So not only did you teach me about writing memoir, you also taught me about reading and thinking about how others write memoir. Thank you so much! Rebecca

Accepting what is to come

You can’t change the direction of the wind, but you can adjust your sails.
Showing posts with label cruise to Canada. Show all posts
Showing posts with label cruise to Canada. Show all posts

Tuesday, March 1, 2011

Oh, Canada, I could make you my home


Hi to my Canadian Friends,

I heard tonight that Halifax, Nova Scotia is the first place to make a law against fragrances worn in public places. Wow! How nice it must be to live in a city that cares so much about people. How great it must be to attend concerts, plays, and church and not have your throat close up.

No one has the right to invade the space of other people with fragrances that are toxic, just as they don't have the right to blow smoke in the face of others.

I loved my day in Halifax last September.
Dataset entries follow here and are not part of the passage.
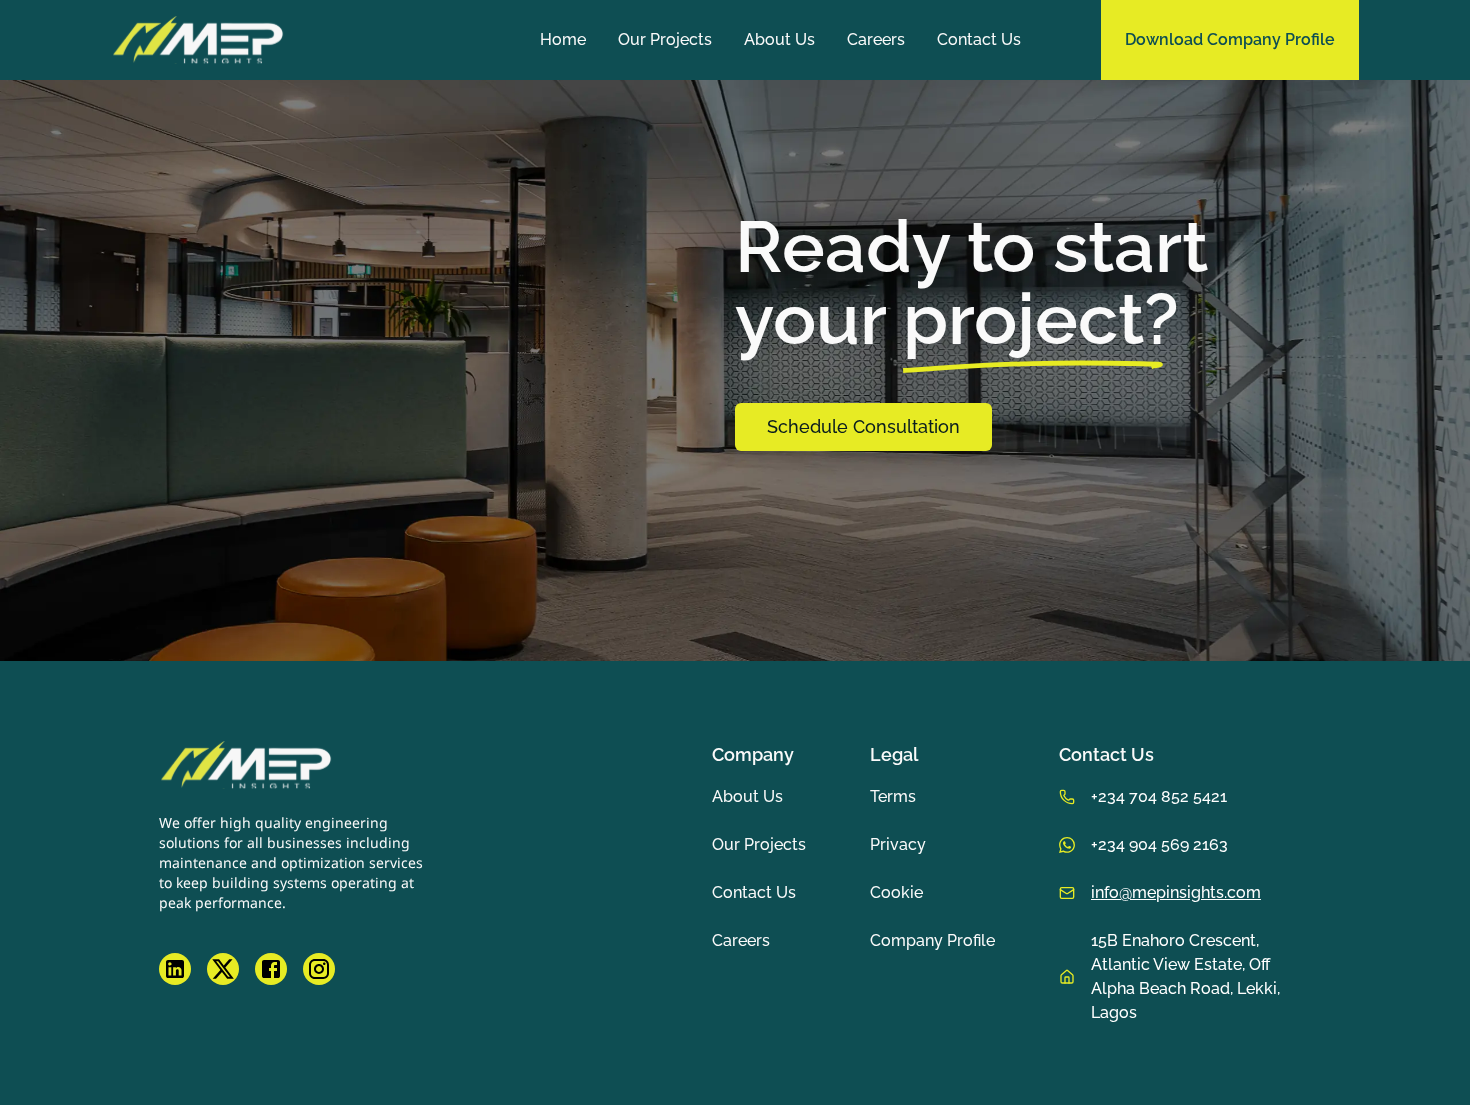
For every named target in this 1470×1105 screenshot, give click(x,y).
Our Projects (665, 39)
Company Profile (932, 940)
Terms (893, 796)
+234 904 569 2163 (1159, 844)
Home (563, 39)
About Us (779, 39)
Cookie (896, 892)
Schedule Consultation (863, 426)
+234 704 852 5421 (1159, 796)
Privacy (898, 844)
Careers (876, 39)
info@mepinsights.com (1176, 892)
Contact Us (979, 39)
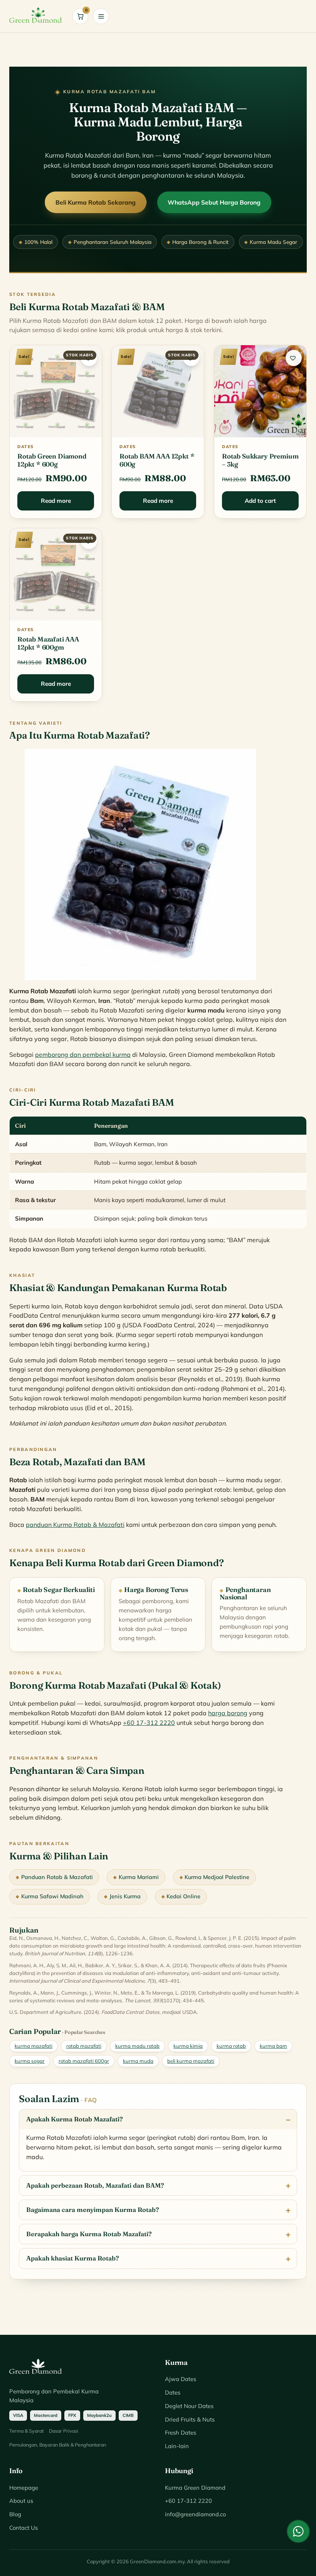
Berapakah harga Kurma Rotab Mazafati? (89, 2234)
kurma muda (138, 2061)
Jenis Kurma (125, 1896)
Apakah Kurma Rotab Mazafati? (74, 2119)
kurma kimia (188, 2046)
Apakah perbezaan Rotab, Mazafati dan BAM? (95, 2185)
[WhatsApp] (298, 2531)
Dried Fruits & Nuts (190, 2419)
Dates (172, 2392)
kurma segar (30, 2061)
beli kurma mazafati (190, 2061)
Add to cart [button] (260, 500)
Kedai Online (183, 1896)
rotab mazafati (83, 2046)
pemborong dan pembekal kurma (83, 1054)
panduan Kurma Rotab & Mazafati (75, 1524)
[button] (89, 358)
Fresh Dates (180, 2432)
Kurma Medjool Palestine (217, 1877)
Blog (15, 2514)
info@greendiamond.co (195, 2514)
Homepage (23, 2487)
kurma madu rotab (137, 2046)
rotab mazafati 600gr (84, 2061)
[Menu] (101, 16)
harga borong (227, 1713)
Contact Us (23, 2527)
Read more (56, 500)
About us (21, 2500)
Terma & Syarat (26, 2431)
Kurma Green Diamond (195, 2487)
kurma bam (273, 2046)
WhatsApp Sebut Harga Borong (214, 202)
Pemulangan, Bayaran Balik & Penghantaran (57, 2445)
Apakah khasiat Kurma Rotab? (72, 2258)
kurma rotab (231, 2046)
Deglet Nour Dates (189, 2406)
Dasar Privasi (63, 2431)
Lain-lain (177, 2446)
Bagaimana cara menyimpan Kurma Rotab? (92, 2209)
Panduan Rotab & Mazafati (57, 1877)
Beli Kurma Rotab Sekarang (95, 202)
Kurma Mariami (139, 1877)
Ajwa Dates (180, 2379)
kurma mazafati (33, 2046)
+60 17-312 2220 (149, 1722)
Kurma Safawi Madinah (52, 1896)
The clean air away from the terribly smelly ship - it was one of the few places I was able to visit before the chemical smells on the cruise ship made me so ill I had to stay in bed or try to make it outside to a place where no one was smoking, where I could actually breathe.

I also learned that Halifax has the largest environmental illness hospital.
Evidently, Canadians have great concern for clean air and limiting exposure to toxic chemicals.

I just wish it was not so far from NC. I'd drive up and spend my summer there. I can't fly. Toxic air in planes is awful for me and thirty million other people who have to deal with MCS.

In the past when I imagined myself in a place where I am happy and feel good, I sat myself down in the Canadian Rockies. What a glorious place. Now that I've been to Nova Scotia and New Brunswick, I want to think of myself settled on the porch of a little house on the water watching sail boats or sitting high above Fundy Bay.

I feel the breeze and clean ocean air, the unfettered view over water that changes color as often as the velvet mountains here in the Appalachians.

Tuesday, September 21, 2010

One of the Three Memorable Days on the Cruise

We stopped in New Port, Rhode Island on our last day. The city overflowed with people attending a boat show. Sailing ships filled the harbor.
We drove out of town away from the crowds and walked beside the beach on a trail in front of mansions built by shipbuilders years ago. You can see a couple of the smaller ones in the background in the photo below.

This was one of the three days I was able to leave the ship. Although we stopped in a port each day for five days, I became ill after the second portage. Believe me, you don't want to be sick, alone in a stateroom on a cruise ship. When the ship docks, everyone leaves for the mainland, even the staff.
I felt like I had the flu. Room service said I could have a glass of orange juice sent up but it would cost me nearly three dollars. "You should send a family member out to pick up something from shore," I was told. "Yeah,"I muttered and hung up the phone. Where was the pampering I was told I'd get on this cruise?

The Filipino staff didn't understand southern English, I found, so communication was difficult in the best of circumstances.
The ship held over 2000 travelers. Most were middle-age or older, but the focus was toward a younger, more energetic group. At times I felt like this must be a Carnival Cruise to the islands. I could not find a quiet and restful place anywhere on the ship.
My mind muddled by fever, I was sure I had been imprisoned in this huge, huge ship where all around me strangers drank, laughed and shopped like they were at an after Christmas sale at Macy's.

The uniformed stewards were the army of some unseen authority and their orders were to guard me and keep me hostage, sick, in my stateroom with nothing to eat or drink until I died. Rationally, I knew I was going to live, but anxiety took control and made me crazy.

Like a nightmare in which I struggled to save myself, I suffered throughout the day, in and out of sleep, too weak and achey to get dressed to go out and find food or drink. From burning temperatures to chills, I threw off the covers only to reach for them again when I began to freeze.
Looking back I realize it was the total helplessness I felt that provoked the fears that rushed in like animated monsters in a kids' movie. Like I was when I was a child at camp, I wanted more than anything to go home. I'd have given everything I had to be home in my bed with my dog and my cat beside me. It was several more days before we disembarked in New York City, but finally I am here and I plan to stay.

This was the best clam chowder I've ever eaten. It had sprigs of dill in it. We found this at The Pier on the waterfront in New Port R.I.



My companions on a recent cruise to Nova Scotia, New Brunswick Canada and New England.